WORK TO BE COMPLETED
Reproduce the following lines without any changes.

Records from a dataset:
=======

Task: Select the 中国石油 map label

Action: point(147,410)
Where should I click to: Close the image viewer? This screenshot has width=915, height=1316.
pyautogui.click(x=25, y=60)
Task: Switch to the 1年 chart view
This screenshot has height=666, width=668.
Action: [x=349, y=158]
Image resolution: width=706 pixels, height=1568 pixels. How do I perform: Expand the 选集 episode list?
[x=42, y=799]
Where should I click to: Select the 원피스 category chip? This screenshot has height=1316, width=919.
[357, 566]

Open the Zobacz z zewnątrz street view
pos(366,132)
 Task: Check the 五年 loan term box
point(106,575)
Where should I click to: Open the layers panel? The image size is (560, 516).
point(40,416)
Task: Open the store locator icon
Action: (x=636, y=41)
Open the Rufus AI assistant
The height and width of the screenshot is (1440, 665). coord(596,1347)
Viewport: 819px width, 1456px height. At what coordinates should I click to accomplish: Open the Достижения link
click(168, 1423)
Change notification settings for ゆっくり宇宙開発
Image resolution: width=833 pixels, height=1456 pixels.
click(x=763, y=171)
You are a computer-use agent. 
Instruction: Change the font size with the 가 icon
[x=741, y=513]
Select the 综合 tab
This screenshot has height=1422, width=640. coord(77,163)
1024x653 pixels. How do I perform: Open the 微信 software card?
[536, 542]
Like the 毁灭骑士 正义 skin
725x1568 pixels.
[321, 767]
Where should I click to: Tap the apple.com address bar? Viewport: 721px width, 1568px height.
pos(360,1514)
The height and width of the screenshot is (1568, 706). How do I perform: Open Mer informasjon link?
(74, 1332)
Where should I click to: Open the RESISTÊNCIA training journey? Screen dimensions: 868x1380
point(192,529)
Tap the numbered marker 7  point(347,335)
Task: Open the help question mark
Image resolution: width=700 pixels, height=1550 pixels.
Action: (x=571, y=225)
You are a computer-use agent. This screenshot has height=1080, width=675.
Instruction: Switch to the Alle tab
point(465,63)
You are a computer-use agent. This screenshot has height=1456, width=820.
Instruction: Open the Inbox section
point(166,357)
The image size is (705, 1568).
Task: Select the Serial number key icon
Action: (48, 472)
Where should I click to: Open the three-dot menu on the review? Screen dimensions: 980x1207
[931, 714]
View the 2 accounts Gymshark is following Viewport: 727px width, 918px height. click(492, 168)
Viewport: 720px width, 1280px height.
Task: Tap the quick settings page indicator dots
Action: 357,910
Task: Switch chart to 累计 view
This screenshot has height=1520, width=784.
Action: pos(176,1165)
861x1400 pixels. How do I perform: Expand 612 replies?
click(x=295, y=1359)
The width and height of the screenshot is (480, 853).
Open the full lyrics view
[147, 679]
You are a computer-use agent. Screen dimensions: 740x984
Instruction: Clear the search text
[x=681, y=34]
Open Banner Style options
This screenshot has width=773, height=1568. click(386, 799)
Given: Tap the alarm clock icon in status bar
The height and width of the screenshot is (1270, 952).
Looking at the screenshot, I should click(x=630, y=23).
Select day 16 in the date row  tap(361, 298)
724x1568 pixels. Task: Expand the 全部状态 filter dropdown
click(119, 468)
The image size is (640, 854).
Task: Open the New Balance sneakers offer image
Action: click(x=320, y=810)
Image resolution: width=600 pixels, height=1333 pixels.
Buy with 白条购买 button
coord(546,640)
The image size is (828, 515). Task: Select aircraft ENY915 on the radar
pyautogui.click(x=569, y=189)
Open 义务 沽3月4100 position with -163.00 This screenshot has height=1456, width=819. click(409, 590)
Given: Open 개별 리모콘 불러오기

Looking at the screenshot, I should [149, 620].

=======

SOLVED PROBLEM
Task: Select the 中国石油 map label

Action: point(147,410)
Where should I click to: Close the image viewer? This screenshot has width=915, height=1316.
pyautogui.click(x=25, y=60)
Task: Switch to the 1年 chart view
This screenshot has height=666, width=668.
Action: [x=349, y=158]
Image resolution: width=706 pixels, height=1568 pixels. How do I perform: Expand the 选集 episode list?
[x=42, y=799]
Where should I click to: Select the 원피스 category chip? This screenshot has height=1316, width=919.
[357, 566]

Open the Zobacz z zewnątrz street view
pos(366,132)
 Task: Check the 五年 loan term box
point(106,575)
Where should I click to: Open the layers panel? The image size is (560, 516).
point(40,416)
Task: Open the store locator icon
Action: (x=636, y=41)
Open the Rufus AI assistant
The height and width of the screenshot is (1440, 665). coord(596,1347)
Viewport: 819px width, 1456px height. At what coordinates should I click to accomplish: Open the Достижения link
click(168, 1423)
Change notification settings for ゆっくり宇宙開発
Image resolution: width=833 pixels, height=1456 pixels.
click(x=763, y=171)
You are a computer-use agent. 
Instruction: Change the font size with the 가 icon
[x=741, y=513]
Select the 综合 tab
This screenshot has height=1422, width=640. coord(77,163)
1024x653 pixels. How do I perform: Open the 微信 software card?
[536, 542]
Like the 毁灭骑士 正义 skin
725x1568 pixels.
[321, 767]
Where should I click to: Tap the apple.com address bar? Viewport: 721px width, 1568px height.
pos(360,1514)
The height and width of the screenshot is (1568, 706). How do I perform: Open Mer informasjon link?
(74, 1332)
Where should I click to: Open the RESISTÊNCIA training journey? Screen dimensions: 868x1380
point(192,529)
Tap the numbered marker 7  point(347,335)
Task: Open the help question mark
Image resolution: width=700 pixels, height=1550 pixels.
Action: (x=571, y=225)
You are a computer-use agent. This screenshot has height=1080, width=675.
Instruction: Switch to the Alle tab
point(465,63)
You are a computer-use agent. This screenshot has height=1456, width=820.
Instruction: Open the Inbox section
point(166,357)
The image size is (705, 1568).
Task: Select the Serial number key icon
Action: (48, 472)
Where should I click to: Open the three-dot menu on the review? Screen dimensions: 980x1207
[931, 714]
View the 2 accounts Gymshark is following Viewport: 727px width, 918px height. click(492, 168)
Viewport: 720px width, 1280px height.
Task: Tap the quick settings page indicator dots
Action: 357,910
Task: Switch chart to 累计 view
This screenshot has height=1520, width=784.
Action: pos(176,1165)
861x1400 pixels. How do I perform: Expand 612 replies?
click(x=295, y=1359)
The width and height of the screenshot is (480, 853).
Open the full lyrics view
[147, 679]
You are a computer-use agent. Screen dimensions: 740x984
Instruction: Clear the search text
[x=681, y=34]
Open Banner Style options
This screenshot has width=773, height=1568. click(386, 799)
Given: Tap the alarm clock icon in status bar
The height and width of the screenshot is (1270, 952).
Looking at the screenshot, I should click(x=630, y=23).
Select day 16 in the date row  tap(361, 298)
724x1568 pixels. Task: Expand the 全部状态 filter dropdown
click(119, 468)
The image size is (640, 854).
Task: Open the New Balance sneakers offer image
Action: click(x=320, y=810)
Image resolution: width=600 pixels, height=1333 pixels.
Buy with 白条购买 button
coord(546,640)
The image size is (828, 515). Task: Select aircraft ENY915 on the radar
pyautogui.click(x=569, y=189)
Open 义务 沽3月4100 position with -163.00 This screenshot has height=1456, width=819. click(409, 590)
Given: Open 개별 리모콘 불러오기

Looking at the screenshot, I should [149, 620].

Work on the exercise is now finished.